== Task to complete ==
Copy each line of the entries beneath that contains the word "toolbox".

Data shown section start

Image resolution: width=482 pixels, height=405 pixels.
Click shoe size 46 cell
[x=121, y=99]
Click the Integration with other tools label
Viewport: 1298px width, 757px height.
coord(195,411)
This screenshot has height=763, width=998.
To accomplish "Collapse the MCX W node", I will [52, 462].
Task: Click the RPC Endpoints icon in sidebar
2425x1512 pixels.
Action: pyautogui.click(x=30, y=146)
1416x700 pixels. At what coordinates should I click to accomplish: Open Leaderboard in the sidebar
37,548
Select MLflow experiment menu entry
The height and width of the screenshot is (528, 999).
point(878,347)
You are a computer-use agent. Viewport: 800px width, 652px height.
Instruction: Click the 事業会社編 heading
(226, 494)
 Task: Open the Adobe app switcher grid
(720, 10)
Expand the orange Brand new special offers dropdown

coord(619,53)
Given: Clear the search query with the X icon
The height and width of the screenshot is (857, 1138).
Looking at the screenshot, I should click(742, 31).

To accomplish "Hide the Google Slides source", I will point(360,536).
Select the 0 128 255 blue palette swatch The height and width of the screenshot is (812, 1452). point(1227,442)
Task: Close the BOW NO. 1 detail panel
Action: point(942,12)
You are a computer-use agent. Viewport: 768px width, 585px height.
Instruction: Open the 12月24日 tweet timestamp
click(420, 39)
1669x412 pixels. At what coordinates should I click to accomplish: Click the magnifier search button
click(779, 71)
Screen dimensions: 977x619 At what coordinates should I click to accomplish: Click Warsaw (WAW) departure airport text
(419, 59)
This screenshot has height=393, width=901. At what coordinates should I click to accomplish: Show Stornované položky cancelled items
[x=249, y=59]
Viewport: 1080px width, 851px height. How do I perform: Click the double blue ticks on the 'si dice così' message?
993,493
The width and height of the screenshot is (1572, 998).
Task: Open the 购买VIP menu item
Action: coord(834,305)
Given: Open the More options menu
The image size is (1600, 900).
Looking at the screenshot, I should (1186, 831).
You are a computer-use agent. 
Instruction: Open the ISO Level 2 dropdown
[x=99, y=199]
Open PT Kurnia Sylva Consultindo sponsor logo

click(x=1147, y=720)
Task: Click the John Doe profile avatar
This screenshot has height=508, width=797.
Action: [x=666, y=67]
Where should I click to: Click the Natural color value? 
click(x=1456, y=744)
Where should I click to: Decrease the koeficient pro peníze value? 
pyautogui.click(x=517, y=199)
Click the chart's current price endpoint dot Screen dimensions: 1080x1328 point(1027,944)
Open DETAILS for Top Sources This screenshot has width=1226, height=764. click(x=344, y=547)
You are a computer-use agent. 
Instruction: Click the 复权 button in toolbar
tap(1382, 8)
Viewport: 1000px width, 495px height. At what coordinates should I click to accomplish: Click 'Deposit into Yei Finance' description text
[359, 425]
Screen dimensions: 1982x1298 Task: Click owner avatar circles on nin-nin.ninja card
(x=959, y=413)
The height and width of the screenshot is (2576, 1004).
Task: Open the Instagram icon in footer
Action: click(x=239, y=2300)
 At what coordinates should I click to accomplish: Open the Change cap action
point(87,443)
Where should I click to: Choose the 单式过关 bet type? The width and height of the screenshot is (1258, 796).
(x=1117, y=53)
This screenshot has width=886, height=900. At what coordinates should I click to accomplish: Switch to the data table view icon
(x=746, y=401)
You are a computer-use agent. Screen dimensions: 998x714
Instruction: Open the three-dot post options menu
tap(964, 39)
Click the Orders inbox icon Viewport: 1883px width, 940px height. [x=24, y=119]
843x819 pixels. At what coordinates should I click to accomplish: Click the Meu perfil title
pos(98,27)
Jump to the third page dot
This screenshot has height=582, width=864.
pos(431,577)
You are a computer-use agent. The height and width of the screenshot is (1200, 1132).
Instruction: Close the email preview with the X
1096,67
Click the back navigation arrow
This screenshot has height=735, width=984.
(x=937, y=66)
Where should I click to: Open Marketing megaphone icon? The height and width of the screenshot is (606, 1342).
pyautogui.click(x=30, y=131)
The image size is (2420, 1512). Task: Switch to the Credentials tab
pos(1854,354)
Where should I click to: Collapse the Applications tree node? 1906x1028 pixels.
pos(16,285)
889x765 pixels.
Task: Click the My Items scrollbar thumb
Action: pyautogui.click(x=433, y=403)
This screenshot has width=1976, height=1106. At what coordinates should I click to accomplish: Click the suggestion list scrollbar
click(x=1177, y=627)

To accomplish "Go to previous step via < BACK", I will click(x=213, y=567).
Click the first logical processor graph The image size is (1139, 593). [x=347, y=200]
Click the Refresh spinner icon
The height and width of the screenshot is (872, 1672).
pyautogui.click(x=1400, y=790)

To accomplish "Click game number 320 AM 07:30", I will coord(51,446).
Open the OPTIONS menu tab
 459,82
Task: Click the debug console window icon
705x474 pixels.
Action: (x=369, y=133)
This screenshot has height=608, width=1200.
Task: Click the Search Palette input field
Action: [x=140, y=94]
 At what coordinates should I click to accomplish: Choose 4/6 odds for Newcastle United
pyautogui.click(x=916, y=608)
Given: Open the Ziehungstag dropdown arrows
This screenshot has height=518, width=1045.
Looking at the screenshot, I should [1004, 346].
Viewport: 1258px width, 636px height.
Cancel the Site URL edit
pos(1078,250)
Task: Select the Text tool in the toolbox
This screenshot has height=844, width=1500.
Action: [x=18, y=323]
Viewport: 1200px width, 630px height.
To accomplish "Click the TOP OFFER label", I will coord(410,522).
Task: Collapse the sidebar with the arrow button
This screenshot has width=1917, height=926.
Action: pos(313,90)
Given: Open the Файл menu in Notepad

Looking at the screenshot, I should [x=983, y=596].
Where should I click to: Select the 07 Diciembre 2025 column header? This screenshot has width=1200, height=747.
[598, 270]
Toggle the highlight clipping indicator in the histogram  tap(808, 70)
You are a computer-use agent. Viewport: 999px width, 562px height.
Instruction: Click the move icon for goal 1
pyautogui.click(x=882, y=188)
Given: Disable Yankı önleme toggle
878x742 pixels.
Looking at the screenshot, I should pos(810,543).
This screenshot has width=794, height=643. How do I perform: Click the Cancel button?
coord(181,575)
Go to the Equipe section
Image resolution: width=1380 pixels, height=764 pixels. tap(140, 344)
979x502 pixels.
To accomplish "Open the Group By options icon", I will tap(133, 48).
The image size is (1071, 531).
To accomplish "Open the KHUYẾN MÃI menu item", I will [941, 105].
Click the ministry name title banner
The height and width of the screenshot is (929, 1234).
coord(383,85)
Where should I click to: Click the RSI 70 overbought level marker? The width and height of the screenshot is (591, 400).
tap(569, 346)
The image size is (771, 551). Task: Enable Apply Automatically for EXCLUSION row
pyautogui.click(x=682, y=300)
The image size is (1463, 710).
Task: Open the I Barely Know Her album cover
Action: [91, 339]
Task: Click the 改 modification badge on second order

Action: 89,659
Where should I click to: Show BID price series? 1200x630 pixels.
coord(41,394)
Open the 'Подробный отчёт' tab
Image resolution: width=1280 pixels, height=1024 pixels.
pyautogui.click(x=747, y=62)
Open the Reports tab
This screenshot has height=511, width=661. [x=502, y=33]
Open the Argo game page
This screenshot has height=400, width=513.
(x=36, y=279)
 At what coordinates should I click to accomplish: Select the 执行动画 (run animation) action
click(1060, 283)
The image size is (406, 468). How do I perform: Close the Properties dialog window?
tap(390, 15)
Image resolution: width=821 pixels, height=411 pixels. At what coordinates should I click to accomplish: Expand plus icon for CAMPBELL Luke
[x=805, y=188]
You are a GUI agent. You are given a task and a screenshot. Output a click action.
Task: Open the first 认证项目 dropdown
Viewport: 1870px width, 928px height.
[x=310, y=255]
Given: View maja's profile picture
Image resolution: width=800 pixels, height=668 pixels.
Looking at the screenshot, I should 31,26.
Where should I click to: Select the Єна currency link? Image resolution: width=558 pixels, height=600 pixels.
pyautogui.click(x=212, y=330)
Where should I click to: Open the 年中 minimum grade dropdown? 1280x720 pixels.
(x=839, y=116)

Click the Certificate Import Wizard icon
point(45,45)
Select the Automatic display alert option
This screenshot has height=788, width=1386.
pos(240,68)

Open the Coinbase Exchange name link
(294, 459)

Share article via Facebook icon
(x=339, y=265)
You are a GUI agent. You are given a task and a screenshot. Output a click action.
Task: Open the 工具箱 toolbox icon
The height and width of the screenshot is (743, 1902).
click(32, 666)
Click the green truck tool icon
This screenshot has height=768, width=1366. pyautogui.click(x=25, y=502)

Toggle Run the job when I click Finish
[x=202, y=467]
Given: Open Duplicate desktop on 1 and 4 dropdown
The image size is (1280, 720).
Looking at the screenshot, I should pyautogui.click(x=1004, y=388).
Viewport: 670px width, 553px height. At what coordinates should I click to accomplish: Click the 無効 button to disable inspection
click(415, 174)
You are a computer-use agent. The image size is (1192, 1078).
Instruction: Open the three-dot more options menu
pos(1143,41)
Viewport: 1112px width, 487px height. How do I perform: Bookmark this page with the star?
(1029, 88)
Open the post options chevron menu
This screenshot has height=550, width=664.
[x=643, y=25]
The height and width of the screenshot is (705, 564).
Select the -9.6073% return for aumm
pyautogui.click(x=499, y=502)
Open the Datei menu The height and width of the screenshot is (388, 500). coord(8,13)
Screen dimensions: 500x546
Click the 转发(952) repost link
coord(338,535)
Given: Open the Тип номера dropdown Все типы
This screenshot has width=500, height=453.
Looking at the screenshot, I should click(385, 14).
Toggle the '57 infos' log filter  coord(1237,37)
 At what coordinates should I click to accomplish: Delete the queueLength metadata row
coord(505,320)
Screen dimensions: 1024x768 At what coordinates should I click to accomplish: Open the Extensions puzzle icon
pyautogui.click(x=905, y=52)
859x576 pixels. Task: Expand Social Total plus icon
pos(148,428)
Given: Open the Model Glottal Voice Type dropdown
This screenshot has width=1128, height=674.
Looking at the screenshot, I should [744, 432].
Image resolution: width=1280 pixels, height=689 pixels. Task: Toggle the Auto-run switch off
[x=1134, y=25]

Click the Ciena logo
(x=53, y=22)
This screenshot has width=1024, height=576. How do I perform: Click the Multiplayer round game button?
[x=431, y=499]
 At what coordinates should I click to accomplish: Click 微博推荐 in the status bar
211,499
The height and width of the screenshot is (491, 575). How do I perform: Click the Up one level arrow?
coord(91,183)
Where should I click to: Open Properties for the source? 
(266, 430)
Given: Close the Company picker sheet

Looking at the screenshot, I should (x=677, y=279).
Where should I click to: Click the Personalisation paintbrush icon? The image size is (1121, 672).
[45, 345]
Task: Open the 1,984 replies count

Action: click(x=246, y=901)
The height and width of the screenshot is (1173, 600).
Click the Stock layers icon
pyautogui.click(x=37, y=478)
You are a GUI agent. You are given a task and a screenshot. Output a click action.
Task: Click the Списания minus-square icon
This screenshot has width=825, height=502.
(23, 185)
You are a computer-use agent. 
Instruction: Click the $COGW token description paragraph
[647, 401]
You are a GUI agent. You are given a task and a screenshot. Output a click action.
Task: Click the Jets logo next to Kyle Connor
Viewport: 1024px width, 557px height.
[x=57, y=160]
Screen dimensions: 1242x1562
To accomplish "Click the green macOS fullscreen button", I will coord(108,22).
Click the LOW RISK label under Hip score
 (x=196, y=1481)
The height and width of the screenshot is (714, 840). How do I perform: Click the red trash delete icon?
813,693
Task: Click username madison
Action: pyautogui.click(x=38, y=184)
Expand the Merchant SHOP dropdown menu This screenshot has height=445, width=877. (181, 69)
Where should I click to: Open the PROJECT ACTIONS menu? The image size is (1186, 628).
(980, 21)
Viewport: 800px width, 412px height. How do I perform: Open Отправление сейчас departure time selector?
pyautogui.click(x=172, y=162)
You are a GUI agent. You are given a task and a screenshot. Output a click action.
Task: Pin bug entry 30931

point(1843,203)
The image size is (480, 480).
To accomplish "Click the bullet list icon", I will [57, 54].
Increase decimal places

Data shown section end

== Response for this exercise ==
Task: Select the Text tool in the toolbox
Task: Open the 工具箱 toolbox icon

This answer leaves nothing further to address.